D’où s’ensuit que l’action de nager dans un fleuve ou dans tout autre amas d’eau froide, bien pure, peut joindre le bon effet de l’exercice à celui du bain froid, pourvu que cette action ne soit pas excessive, & qu’elle soit suivie des soins, des ménagemens que l’on doit avoir, après cette sorte de bain. Voyez Bain froid, œcon. anim. Voyez aussi la dissertation de M. Raymond médecin à Marseille, sur le bain aqueux simple, qui a remporté le prix de l’académie de Dijon en 1755.

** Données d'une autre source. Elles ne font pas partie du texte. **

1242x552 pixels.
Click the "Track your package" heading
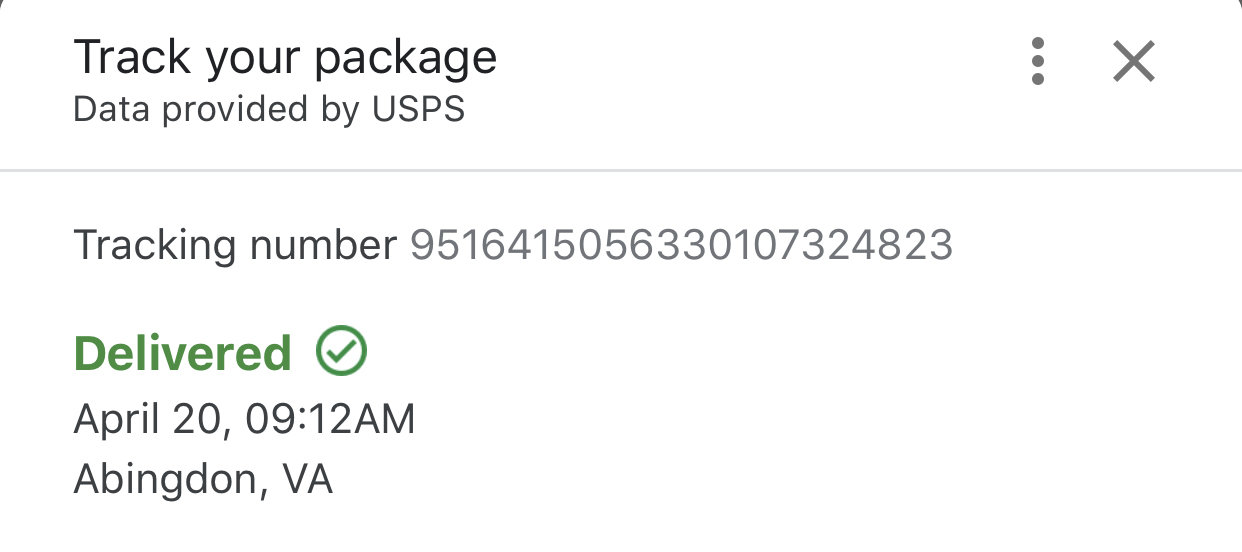pyautogui.click(x=285, y=57)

On observera ici, en finissant, qu’il ne faut pas confondre la natation, qui est l’action de nager, avec une sorte de natation, qui dans le sens des anciens, étoit une maniere de se baigner dans un vase beaucoup plus grand que les baignoires ordinaires : c’est ce qui est désigné par les grecs sous le nom de κολυμϐητις, qui est aussi rendu en latin par le mot de natatio, selon qu’on le trouve dans les œuvres de Galien, lib. II. de tem. cap. ij. où cette sorte de vase est encore appellée dexamene. Voyez Gorrh. pag. 101.

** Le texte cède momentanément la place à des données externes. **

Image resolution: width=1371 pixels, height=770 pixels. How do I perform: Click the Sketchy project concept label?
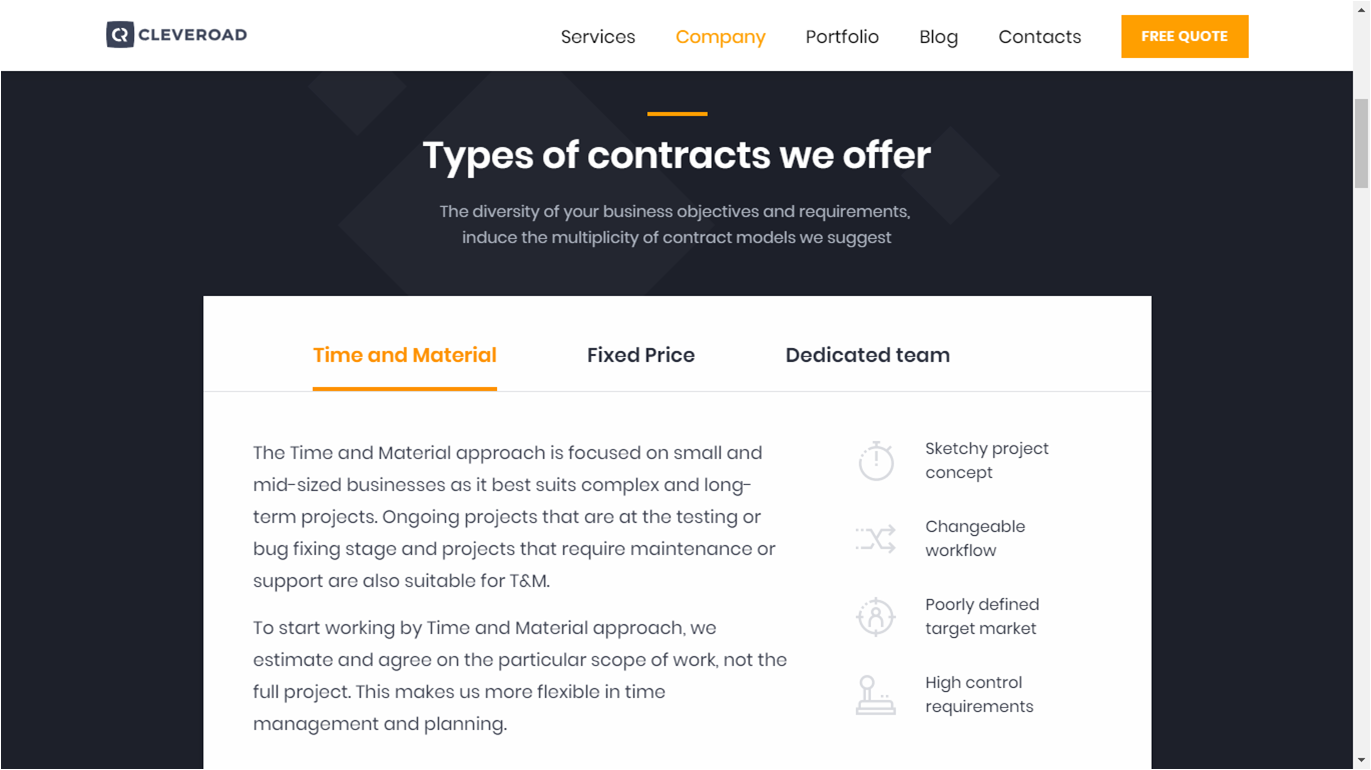point(987,461)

NATCHEZ, (Géogr.) peuple de l’Amérique septentrionale dans la Louisiane, sur le bord oriental du Mississipi, & à environ 80 lieues de l’embouchure de ce fleuve.

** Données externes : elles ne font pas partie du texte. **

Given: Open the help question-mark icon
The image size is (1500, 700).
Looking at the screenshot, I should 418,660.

Si l’on croit les relations, le gouvernement de ces peuples sauvages est despotique. Leur chef dispose des biens de tous ses sujets, & les fait travailler à sa fantaisie ; ils ne peuvent lui refuser leur tête ; il est comme le grand seigneur ; lorsque l’héritier présomptif vient à naître, on lui donne tous les enfans à la mammelle pour le servir pendant sa vie ; vous diriez que c’est le grand Sésostris. Ce chef est traité dans sa cabane avec les cérémonies qu’on feroit à un empereur du Japon ou de la Chine. Les préjugés de la superstition, dit l’auteur de l’esprit des lois, sont supérieurs à tous les autres prejugés, & ses raisons à toutes les autres raisons. Ainsi, quoique les peuples sauvages ne connoissent pas naturellement le despotisme, ce peuple-ci le connoît : ils adorent le soleil ; & si leur chef n’avoit pas imaginé qu’il étoit le frere du soleil, ils n’auroient trouvé en lui qu’un misérable comme eux.

Lorsqu’un de ces sauvage meurt, ses parens viennent pleurer la mort pendant un jour entier : ensuite on le couvre de ses plus beaux habits, c’est-à-dire, qu’on lui peint les cheveux & le visage, & qu’on l’orne de ses plumages ; après quoi on le porte dans la fosse qui lui est préparée, en mettant à ses côtés une chaudiere & quelques vivres. Ses parens vont, dès la pointe du jour, pleurer sur sa fosse, plus ou moins long-tems, suivant le degré de parenté. Leur deuil consiste à ne pas se peindre le corps, & à ne pas se trouver aux assemblées de réjouissance.